● PROBLEM TO WORK ON
Go through the data and count the lines holding the string "computer". Write only the number.

======== WORKING DATA

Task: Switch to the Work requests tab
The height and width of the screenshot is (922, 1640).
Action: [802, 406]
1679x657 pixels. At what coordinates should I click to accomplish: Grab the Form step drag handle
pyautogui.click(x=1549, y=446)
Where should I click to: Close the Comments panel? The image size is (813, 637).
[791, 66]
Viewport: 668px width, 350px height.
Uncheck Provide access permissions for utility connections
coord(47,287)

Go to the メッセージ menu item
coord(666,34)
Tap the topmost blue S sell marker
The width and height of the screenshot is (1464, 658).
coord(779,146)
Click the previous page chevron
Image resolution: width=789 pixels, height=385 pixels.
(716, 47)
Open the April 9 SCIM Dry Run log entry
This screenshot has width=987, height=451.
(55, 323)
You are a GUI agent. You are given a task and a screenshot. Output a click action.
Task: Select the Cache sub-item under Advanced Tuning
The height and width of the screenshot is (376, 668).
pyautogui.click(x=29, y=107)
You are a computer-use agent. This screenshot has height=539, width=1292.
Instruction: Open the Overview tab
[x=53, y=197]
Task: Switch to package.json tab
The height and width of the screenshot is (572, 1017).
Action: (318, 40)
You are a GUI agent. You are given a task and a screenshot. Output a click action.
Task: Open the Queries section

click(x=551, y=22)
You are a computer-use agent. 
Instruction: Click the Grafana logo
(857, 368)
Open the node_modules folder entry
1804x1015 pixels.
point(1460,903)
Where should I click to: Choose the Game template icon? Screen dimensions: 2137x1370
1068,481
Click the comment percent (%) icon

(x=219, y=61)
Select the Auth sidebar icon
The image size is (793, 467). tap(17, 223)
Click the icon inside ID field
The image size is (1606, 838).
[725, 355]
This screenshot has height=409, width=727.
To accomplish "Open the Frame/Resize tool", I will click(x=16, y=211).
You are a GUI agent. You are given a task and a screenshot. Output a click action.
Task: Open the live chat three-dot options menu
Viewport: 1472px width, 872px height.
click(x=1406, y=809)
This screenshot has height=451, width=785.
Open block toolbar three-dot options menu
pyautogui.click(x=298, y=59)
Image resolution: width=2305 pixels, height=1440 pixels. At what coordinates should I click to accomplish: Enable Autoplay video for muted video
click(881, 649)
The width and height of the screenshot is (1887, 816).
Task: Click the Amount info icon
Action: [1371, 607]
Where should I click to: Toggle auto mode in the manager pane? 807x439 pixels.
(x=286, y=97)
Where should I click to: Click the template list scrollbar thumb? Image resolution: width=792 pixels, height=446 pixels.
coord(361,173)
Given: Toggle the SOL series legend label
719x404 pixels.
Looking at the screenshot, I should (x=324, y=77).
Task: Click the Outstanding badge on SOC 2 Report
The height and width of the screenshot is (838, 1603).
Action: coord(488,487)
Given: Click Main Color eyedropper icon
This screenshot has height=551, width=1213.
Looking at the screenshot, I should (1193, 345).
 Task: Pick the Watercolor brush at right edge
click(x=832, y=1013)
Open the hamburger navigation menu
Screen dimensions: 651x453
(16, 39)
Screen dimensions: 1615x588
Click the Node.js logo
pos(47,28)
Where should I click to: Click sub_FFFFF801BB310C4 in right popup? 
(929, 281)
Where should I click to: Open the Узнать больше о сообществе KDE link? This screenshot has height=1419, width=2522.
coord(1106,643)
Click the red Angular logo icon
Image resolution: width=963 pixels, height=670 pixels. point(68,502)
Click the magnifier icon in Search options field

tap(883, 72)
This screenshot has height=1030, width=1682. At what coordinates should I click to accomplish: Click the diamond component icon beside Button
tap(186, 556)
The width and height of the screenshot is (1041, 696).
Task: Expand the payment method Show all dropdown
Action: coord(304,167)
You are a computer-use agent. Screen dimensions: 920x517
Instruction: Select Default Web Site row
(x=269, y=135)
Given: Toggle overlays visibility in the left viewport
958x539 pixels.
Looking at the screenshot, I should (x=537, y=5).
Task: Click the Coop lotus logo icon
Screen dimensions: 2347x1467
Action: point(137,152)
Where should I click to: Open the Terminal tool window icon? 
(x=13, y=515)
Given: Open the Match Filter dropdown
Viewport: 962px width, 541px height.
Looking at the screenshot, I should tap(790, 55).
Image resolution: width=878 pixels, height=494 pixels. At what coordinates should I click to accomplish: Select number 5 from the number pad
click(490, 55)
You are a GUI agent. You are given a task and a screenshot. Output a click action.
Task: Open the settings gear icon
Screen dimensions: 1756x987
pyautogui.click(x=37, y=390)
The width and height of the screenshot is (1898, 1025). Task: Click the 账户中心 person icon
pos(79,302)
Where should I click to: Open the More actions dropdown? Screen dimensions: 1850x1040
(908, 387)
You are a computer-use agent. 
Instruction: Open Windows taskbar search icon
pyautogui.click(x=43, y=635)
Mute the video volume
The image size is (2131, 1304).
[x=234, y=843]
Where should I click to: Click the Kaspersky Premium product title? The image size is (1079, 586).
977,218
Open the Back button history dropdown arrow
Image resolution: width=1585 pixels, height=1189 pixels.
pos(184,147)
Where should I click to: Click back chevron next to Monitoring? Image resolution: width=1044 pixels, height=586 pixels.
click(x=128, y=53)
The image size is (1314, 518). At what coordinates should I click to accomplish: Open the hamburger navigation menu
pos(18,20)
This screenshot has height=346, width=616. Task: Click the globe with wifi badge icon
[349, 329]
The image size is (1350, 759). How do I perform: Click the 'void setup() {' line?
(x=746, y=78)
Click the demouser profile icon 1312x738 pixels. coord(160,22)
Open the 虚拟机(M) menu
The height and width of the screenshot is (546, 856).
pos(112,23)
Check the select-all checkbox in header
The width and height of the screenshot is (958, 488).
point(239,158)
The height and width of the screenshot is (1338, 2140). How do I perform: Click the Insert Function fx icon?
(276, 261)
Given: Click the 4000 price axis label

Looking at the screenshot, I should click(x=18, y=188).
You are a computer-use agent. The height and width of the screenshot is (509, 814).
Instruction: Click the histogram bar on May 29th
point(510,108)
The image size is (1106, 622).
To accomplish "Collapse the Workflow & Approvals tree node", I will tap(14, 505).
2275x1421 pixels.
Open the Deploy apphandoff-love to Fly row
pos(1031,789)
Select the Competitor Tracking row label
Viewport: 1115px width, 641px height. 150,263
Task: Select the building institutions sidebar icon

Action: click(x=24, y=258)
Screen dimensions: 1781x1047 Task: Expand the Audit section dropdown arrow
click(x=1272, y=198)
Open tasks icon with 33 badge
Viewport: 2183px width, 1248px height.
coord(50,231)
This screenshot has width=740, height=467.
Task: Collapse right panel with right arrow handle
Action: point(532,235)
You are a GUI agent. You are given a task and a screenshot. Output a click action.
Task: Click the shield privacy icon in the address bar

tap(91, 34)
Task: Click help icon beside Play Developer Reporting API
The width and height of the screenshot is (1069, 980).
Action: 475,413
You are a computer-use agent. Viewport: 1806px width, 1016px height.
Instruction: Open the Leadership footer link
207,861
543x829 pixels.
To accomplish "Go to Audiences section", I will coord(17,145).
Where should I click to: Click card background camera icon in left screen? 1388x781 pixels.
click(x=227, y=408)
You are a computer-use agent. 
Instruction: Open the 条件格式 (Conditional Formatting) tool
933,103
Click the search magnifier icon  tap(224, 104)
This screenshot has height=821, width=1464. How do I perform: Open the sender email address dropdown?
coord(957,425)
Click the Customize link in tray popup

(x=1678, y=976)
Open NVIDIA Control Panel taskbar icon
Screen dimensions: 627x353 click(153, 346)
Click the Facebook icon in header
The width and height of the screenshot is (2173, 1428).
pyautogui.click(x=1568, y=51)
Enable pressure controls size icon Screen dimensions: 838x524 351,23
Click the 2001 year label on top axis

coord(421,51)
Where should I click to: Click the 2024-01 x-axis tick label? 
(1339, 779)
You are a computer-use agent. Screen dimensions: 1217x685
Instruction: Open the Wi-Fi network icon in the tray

================

● WRITTEN RESPONSE
8